Os 15 estão espalhados por estações de trabalho ao longo da oficina, que está organizada como uma linha de montagem. Cada um tem a sua banca e tarefa específica. Com exceção da desmontagem, que todos fazem, todo o trabalho é especializado. Já montar as máquinas é tarefa de um único homem, o recluso que coordena os trabalhos da oficina e o que trabalha neste projeto há mais tempo.
“Estou cá há três anos, mas tive outras ocupações antes”, conta. “Sou o único que monta as máquinas, que é algo que me leva um quarto de hora a fazer.” O que demora mais é tudo o que vem antes: a limpeza, os banhos de ácido para remover o calcário, a substituição de peças, a pintura, os testes com água a pressão. Passam-se em média três dias desde o momento em que uma máquina de café entra no EPL até que saia. Ao fim do mês, se não faltarem peças – que são sempre novas, provenientes de Campo Maior, – a oficina consegue entregar 50 máquinas. “Agora somos 15, mas chegámos a entregar 34 máquinas só com 10 pessoas.”
Se no início do protocolo, em 2008, também moinhos de café e máquinas de lavar chávenas eram arranjadas, hoje os reclusos dedicam-se apenas às máquinas de café profissionais. A Mayor é que ocupa as estações de trabalho da oficina, mas num anexo está já a nova Casadio, que em breve merecerá a atenção desta oficina. Falta uma coisa: formação. Esse é o trabalho do eng.º Vítor Torres, também responsável por fazer a ponte entre as oficinas dos estabelecimentos prisionais e a Tecnidelta. Sejam pedidos de ferramentas, peças ou fardamento, é ele o elemento de ligação – pela proximidade a Campo Maior, só o Estabelecimento Prisional de Elvas sai fora da sua “jurisdição”.
“Por regra, há um técnico que se desloca à oficina e testa os equipamentos para validar a intervenção que foi feita. Também temos um protocolo de teste para conseguir despistar problemas graves”, conta o engenheiro de 61 anos. “Ao fim de três ou quatro meses, eles próprios sabem detetar anomalias. Tentamos transmitir esse conhecimento, porque essas oficinas acabam por funcionar como se o pessoal não fosse recluso.”
Cada um tem a sua banca e tarefa específica. Com exceção da desmontagem, que todos fazem, todo o trabalho é especializado. Já montar as máquinas é tarefa de um único homem, o recluso que coordena os trabalhos da oficina e o que trabalha neste projeto há mais tempo.

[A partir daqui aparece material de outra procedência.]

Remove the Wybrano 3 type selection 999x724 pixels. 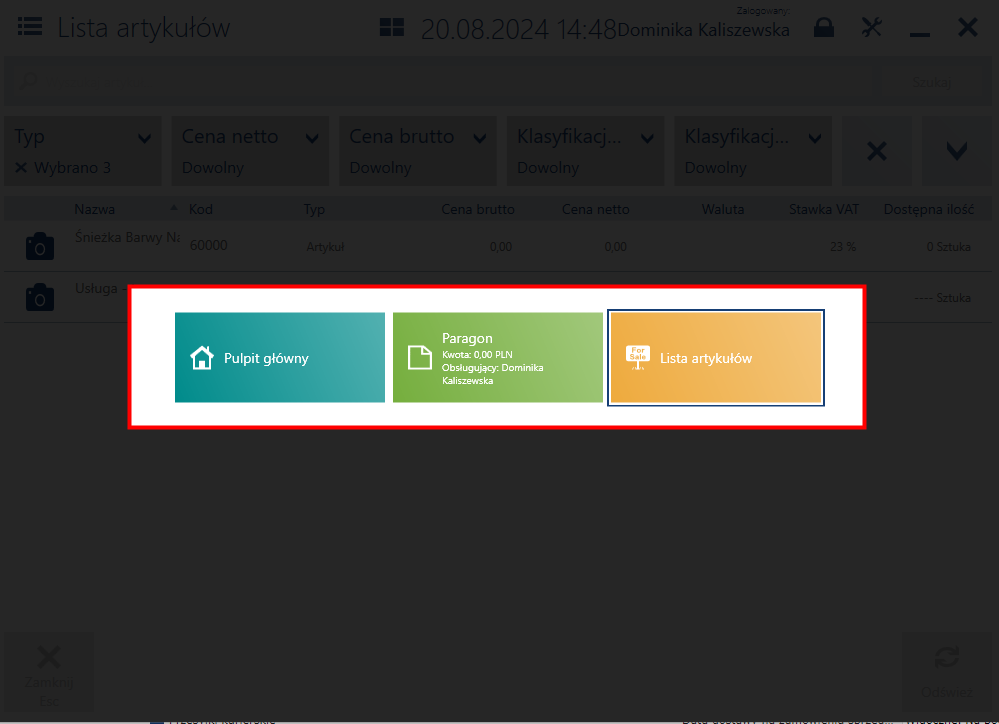pos(21,168)
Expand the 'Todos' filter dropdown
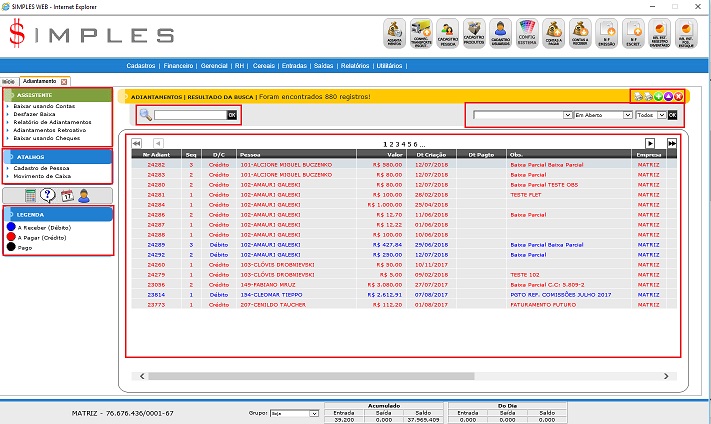Screen dimensions: 711x424 661,116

“No início, porque não sabíamos como ia correr, a proximidade era quase semanal”, lembra agora Rui Lagarto. “Tínhamos lá sempre alguém.” A proximidade era tanta que houve até quem arriscasse passar lá a noite: “A certa altura, um colega distraiu-se com as horas e ia ficando preso lá dentro. Foram os reclusos que avisaram para a situação!”

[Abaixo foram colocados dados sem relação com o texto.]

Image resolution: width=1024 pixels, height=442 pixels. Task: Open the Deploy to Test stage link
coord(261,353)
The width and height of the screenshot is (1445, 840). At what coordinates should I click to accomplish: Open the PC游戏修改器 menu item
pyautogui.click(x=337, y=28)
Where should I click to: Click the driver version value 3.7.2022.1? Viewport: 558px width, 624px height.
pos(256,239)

Desde o início do protocolo, já mais de 33 mil máquinas foram reparadas nos estabelecimentos prisionais – 3755 em 2017, 5324 em 2018 e 5186 em 2019. A pandemia levou ao fecho das oficinas em 2020 e a uma redução em 2021: apenas 1209 foram entregues. Já hoje, saem dos estabelecimentos prisionais em média 100 máquinas por mês.
O grande desafio, para Rui Lagarto, é a formação. “Felizmente há uma grande rodagem entre as equipas. Porque mal daqueles que ficarem lá muitos anos, não é? Mas isso leva a que tenhamos de dar formação constantemente aos novos elementos, porque as máquinas têm de vir de lá em condições”, diz o diretor da Tecnidelta. E vêm mesmo.